Wireless - UPS Versus FedEx: Head-to-Head on Wireless
Using Handhelds at UPS
A new handheld, the Delivery Information Acquisition Device (DIAD) IV, is UPS’s counterpart to FedEx’s PowerPad. Functionally, the DIAD IV is analogous to the PowerPad, except the 70,000 handhelds transmit the data directly to UPS using a digital cellular connection. Several years ago, FedEx installed cellular transmitters in its trucks to send package data.They chose to keep that infrastructure and simply switched to Bluetooth radios to connect the handhelds to the trucks. UPS used direct connections in its previous DIAD III handhelds and saw no reason to drop the direct connection from the handheld to the central UPS operations.
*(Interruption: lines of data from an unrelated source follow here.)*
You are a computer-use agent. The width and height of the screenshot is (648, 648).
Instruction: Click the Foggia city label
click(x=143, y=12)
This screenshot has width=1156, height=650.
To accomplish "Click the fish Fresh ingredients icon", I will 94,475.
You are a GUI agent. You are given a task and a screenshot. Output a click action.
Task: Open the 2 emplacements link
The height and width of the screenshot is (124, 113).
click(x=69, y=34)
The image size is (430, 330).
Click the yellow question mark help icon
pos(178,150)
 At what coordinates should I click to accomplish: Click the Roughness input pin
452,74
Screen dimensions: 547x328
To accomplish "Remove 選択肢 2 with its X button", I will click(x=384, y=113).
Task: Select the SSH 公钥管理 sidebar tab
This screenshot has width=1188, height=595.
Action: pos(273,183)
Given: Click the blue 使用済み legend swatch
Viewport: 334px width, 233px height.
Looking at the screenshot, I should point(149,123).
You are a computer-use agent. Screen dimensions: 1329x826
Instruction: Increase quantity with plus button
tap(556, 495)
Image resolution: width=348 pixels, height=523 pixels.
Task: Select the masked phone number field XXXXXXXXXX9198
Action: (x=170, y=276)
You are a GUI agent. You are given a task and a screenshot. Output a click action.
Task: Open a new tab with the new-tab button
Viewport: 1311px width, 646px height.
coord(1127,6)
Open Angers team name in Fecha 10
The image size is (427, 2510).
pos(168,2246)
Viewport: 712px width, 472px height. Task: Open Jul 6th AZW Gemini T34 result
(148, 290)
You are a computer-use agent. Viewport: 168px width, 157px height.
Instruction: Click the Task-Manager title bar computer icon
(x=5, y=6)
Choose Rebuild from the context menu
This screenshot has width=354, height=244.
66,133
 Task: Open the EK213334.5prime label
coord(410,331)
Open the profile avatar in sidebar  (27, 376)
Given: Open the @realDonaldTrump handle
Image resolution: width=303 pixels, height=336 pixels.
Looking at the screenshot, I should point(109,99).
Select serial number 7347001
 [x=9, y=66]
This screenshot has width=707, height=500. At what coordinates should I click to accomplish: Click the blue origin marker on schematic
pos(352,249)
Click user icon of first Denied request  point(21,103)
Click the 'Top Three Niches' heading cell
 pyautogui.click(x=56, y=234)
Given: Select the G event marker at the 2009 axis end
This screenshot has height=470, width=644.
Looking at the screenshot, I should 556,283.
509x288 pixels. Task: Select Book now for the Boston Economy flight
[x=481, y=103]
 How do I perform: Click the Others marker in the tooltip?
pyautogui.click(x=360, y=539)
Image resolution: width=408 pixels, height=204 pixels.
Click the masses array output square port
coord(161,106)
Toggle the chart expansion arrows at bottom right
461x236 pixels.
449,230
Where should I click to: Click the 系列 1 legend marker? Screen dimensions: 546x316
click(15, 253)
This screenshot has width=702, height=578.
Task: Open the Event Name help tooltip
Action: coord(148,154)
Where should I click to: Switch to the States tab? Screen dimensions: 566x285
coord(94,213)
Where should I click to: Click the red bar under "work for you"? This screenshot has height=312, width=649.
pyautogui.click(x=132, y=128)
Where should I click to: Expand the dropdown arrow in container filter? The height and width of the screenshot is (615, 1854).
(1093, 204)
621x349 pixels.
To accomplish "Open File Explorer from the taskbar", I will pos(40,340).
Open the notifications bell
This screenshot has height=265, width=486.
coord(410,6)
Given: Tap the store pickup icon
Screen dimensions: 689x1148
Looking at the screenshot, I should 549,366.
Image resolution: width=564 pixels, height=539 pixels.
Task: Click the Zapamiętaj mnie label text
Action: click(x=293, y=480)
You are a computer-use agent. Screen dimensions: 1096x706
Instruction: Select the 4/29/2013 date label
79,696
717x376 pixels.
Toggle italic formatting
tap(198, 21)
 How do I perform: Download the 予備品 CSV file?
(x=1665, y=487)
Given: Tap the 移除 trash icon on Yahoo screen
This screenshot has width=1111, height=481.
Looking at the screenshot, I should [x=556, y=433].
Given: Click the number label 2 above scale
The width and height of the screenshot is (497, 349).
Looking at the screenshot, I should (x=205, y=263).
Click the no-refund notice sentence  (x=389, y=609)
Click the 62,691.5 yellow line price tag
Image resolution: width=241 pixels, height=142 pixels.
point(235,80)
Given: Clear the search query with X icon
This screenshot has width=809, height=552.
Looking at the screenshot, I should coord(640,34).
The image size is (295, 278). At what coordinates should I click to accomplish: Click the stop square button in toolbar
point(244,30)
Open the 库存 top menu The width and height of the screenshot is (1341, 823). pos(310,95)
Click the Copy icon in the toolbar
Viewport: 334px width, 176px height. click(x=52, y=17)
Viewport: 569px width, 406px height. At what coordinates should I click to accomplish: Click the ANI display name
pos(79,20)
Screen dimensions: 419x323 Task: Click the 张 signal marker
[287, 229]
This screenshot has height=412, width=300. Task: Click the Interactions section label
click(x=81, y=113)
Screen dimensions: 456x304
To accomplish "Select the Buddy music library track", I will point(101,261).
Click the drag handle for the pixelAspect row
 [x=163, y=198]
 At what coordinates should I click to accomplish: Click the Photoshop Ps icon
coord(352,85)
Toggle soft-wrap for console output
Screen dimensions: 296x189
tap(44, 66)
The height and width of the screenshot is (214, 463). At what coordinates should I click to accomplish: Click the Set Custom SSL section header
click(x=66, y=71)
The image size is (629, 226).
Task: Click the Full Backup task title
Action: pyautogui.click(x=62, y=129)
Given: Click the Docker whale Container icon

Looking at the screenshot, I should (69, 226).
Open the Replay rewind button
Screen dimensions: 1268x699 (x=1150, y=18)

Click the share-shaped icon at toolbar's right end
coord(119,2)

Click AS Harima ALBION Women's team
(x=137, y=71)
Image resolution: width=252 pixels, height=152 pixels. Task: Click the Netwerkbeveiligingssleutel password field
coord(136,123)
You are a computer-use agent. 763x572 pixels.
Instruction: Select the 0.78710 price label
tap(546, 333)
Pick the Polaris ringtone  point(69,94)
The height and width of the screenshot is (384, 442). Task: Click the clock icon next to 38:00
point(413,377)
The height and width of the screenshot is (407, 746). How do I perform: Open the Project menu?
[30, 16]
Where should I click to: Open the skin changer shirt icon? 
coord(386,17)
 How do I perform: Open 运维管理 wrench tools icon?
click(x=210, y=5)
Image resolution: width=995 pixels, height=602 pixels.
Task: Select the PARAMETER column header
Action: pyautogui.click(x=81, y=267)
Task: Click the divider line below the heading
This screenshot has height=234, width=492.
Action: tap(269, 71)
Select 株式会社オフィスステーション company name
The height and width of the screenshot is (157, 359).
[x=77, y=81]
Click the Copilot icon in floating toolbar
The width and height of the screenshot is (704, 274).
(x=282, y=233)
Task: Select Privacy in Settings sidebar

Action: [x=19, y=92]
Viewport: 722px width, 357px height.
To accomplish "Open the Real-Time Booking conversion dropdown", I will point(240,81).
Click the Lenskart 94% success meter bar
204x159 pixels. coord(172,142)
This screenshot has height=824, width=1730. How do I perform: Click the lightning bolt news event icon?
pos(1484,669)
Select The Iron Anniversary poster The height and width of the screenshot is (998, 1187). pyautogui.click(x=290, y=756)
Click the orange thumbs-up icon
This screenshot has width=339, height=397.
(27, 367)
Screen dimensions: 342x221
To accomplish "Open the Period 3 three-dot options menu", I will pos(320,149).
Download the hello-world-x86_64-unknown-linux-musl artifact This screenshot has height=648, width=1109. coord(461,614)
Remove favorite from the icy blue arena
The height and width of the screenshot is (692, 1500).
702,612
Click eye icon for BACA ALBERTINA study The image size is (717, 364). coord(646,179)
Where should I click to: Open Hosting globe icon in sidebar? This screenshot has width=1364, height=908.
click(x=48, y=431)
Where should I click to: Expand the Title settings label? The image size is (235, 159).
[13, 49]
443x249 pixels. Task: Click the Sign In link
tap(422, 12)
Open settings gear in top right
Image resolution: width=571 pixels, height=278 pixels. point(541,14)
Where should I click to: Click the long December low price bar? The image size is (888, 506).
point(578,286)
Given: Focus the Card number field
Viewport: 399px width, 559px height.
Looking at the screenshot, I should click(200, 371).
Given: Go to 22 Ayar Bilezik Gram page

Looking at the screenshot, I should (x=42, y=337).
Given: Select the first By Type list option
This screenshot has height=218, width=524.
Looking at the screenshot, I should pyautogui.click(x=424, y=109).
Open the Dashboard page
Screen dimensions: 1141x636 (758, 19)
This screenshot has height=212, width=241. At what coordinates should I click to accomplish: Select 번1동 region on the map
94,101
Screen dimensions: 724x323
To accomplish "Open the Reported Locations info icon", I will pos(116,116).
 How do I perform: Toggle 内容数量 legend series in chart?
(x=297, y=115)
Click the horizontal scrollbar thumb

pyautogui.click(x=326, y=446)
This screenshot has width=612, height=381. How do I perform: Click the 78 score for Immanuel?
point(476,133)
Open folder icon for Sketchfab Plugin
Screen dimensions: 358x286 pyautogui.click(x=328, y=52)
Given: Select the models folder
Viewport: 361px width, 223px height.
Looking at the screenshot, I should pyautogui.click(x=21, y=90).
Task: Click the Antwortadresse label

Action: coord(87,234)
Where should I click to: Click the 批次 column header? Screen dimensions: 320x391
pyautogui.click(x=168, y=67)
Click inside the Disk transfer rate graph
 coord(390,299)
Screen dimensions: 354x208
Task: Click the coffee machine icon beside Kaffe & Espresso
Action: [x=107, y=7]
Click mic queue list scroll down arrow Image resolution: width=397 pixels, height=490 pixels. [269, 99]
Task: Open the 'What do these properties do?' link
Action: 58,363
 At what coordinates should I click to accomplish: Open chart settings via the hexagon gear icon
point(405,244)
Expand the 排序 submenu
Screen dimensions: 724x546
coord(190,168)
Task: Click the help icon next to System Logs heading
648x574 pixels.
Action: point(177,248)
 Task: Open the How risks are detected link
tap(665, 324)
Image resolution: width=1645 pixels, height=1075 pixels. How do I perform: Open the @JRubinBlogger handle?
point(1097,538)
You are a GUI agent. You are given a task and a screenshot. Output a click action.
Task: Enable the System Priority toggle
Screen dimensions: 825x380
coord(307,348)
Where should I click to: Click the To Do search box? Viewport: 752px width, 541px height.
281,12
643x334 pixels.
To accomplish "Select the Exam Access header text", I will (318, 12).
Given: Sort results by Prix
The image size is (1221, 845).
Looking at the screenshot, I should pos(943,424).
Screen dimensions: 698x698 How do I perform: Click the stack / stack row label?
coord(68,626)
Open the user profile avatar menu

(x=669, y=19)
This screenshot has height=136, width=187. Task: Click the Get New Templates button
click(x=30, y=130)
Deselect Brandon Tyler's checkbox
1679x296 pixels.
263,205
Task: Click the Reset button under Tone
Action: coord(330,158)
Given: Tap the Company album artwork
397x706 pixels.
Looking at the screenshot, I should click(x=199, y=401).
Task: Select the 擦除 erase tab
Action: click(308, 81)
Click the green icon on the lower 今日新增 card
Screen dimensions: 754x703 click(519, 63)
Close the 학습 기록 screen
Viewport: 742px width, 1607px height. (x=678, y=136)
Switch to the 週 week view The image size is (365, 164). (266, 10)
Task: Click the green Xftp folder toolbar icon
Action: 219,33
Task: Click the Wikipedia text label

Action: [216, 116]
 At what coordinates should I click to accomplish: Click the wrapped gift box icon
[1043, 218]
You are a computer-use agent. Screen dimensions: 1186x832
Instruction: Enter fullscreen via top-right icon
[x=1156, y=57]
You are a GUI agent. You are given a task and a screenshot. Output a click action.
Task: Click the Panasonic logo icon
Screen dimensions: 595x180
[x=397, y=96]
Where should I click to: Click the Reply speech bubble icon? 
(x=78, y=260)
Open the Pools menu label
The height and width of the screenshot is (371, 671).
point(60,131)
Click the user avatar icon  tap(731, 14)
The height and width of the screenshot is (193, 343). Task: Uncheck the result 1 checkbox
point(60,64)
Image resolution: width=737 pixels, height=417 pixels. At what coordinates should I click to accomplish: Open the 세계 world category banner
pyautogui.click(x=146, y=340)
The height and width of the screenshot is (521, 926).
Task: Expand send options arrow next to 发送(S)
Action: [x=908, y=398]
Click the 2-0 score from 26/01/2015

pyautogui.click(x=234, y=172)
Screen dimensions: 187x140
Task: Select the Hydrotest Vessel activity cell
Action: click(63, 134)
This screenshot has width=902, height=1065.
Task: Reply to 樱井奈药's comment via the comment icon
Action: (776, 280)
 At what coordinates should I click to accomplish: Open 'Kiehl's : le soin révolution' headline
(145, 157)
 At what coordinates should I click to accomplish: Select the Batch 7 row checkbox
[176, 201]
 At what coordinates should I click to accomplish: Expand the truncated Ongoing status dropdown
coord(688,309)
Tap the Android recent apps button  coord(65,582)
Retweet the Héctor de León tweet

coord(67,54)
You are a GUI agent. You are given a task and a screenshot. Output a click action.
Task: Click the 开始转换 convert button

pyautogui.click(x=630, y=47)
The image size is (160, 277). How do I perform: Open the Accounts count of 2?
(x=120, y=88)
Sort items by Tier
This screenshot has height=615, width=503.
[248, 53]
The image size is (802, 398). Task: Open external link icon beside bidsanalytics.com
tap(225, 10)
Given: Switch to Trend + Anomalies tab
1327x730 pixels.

UPS will deploy Bluetooth in its new handhelds to enable applications such as processing customer credit cards within buildings where GPRS cellular signals may be blocked and time card reporting within UPS facilities as well. UPS is also studying the capability of Bluetooth to facilitate time and motion studies, such as monitoring the number of times a driver opens a door or exits and enters the vehicle. Supplementing the new DIAD IV with Bluetooth is a small, incremental cost, says John Killeen, UPS’s director of global network services, but well worth adding?even before a definitive use is found.
UPS also expects to implement GPS satellite-based tracking systems in its DIAD IV, so couriers can provide better customer service. For example: A package could be rerouted in transit, so if a customer calls with a last-minute request to change the delivery address, a geospatial application could help the driver find the most efficient route to the new location, says Killeen.
Sorting Facility Deployments
Behind the friendly courier you see every day is a massive operation of package centers, sorting facilities and hubs through which packages travel. For example, FedEx’s main hub in Memphis, Tenn., handles about 2 million packages a day in a group of runways and buildings that take up about 1.5 square miles and make the Memphis airport the number-one cargo airport in the world. UPS’s Worldport hub in Louisville, Ky., has a similar scale. Even a small facility, such as the Richmond, Calif., UPS sorting facility (which is one of the first to receive the new scanning systems), is a stadium-size maze of belts and funnels through which packages move as they are unloaded from trucks and trains onto other trucks and trains for transshipment. For both UPS and FedEx, wireless technology has improved operational speed and accuracy.
The business challenge for both companies is to reduce the cost of sorting. In the sorting facilities, both companies use a device called a ring scanner, which is a bar code reader mounted on two fingers and wired to a terminal strapped to the forearm.